The construction industry is considered to be the main industrial polluter and exploits large quantity of our natural resources. Concrete is the most common building material in the globe. It is a manmade material which consists of aggregates bonded together with Portland cement and water. However, with the increase in demand of concrete, the demand of natural aggregates has been increased. As stated by Tsuno (2006), the global consumption demand for the natural aggregates ranges from 9 – 12 billion tons after the year 2010. With this demand, it leads to quarrying causing the depletion of our natural resources. The issue on the sustainability of our natural resources is posing some serious environmental threats and gaining worldwide concern. Hence it is necessary to find a suitable substitute which would help to control the rate of extraction of materials from quarries.
On the other hand, the global production of demolished concrete is estimated to range from 7.5 – 12.5 billion tons in the year 2017 (Mohammed, 2007). Demolition and construction waste are generated every year around the world due to the following reasons: (i) many old buildings, bridges, concrete pavements and other structures have overcome their age limit of use due to structural deterioration and need to be demolished (ii) structures are turned into debris resulting from natural disaster, and (iii) creation of building wastes resulting from manmade disaster. Continuously generated demolition and construction wastes are just being dumped in landfills. Disposal of these wastes is a very serious problem because it will require a large area of land and this tends to be difficult to find. So it is a must that the construction and demolition wastes will be accounted properly.

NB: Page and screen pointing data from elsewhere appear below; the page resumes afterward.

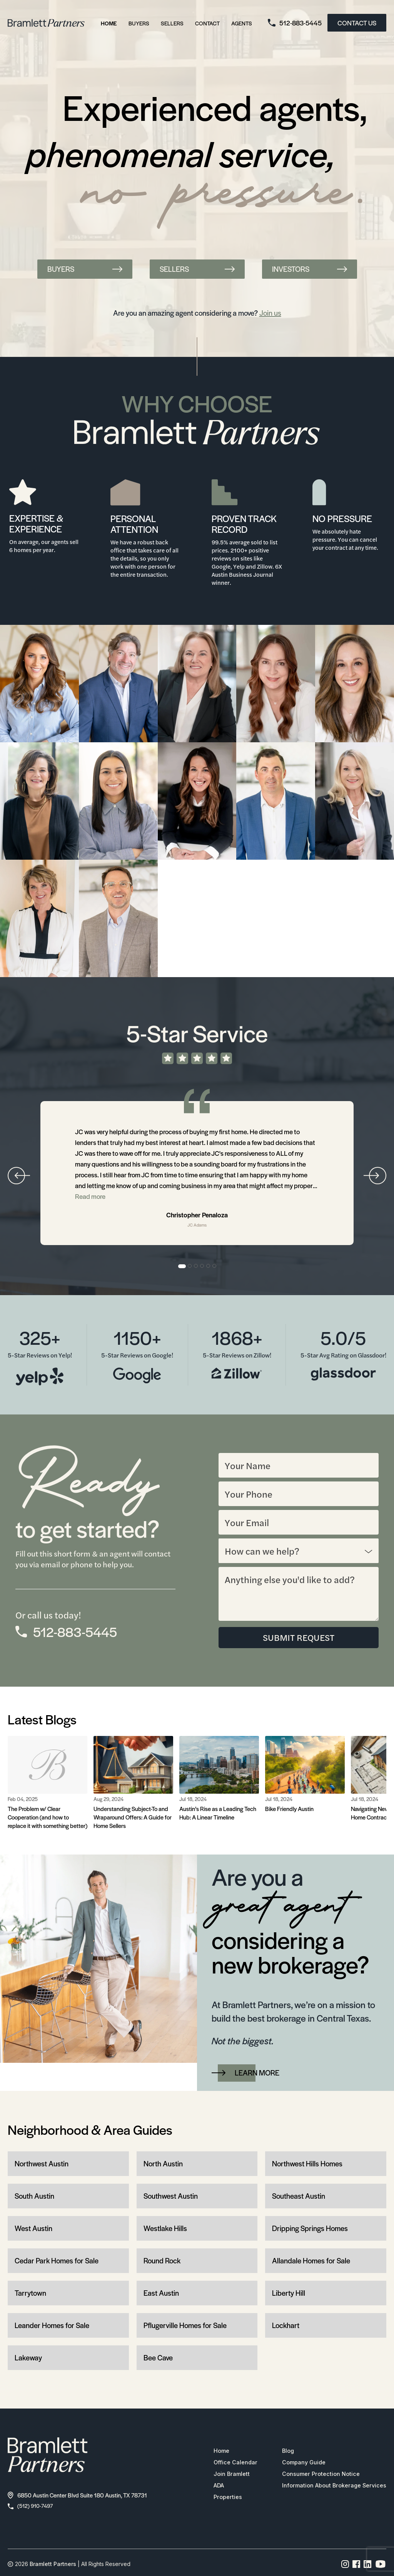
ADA (210, 2486)
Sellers (172, 23)
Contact (207, 23)
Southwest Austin (171, 2196)
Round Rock (162, 2261)
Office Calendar (227, 2463)
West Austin (33, 2228)
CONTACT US (356, 22)
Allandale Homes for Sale (311, 2261)
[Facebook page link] (356, 2565)
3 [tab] (196, 1266)
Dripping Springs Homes (310, 2228)
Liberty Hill (288, 2293)
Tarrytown (30, 2293)
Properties (219, 2498)
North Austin (163, 2164)
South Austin (34, 2196)
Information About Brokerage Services (330, 2486)
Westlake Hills (165, 2228)
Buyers (139, 23)
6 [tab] (215, 1266)
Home (109, 23)
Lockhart (285, 2325)
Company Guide (297, 2463)
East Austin (161, 2293)
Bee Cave (158, 2358)
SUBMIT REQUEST (298, 1637)
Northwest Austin (41, 2164)
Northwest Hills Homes (307, 2164)
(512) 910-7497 (32, 2507)
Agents (241, 23)
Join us (270, 313)
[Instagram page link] (345, 2565)
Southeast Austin (298, 2196)
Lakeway (28, 2358)
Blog (281, 2451)
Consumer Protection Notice (315, 2475)
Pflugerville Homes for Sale (185, 2325)
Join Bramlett (223, 2475)
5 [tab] (208, 1266)
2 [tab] (190, 1266)
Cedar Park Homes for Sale (56, 2261)
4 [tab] (202, 1266)
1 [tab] (182, 1266)
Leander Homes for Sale (52, 2325)
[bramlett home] (46, 23)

Many provinces here in the Philippines do not produce crushed stones but they do have a need for aggregates and these could be replaced with the recycled concrete (Ganiron Jr., 2015). Recycling demolished concrete as coarse aggregate in a new concrete is one of the best solutions to address the problems. This would help in reducing the detrimental environmental impacts and dealing with the construction wastes. Also, according to a report from the Iowa State University, the recycled concrete aggregate can reduce costs, and project delivery time (Garber, et al., 2011).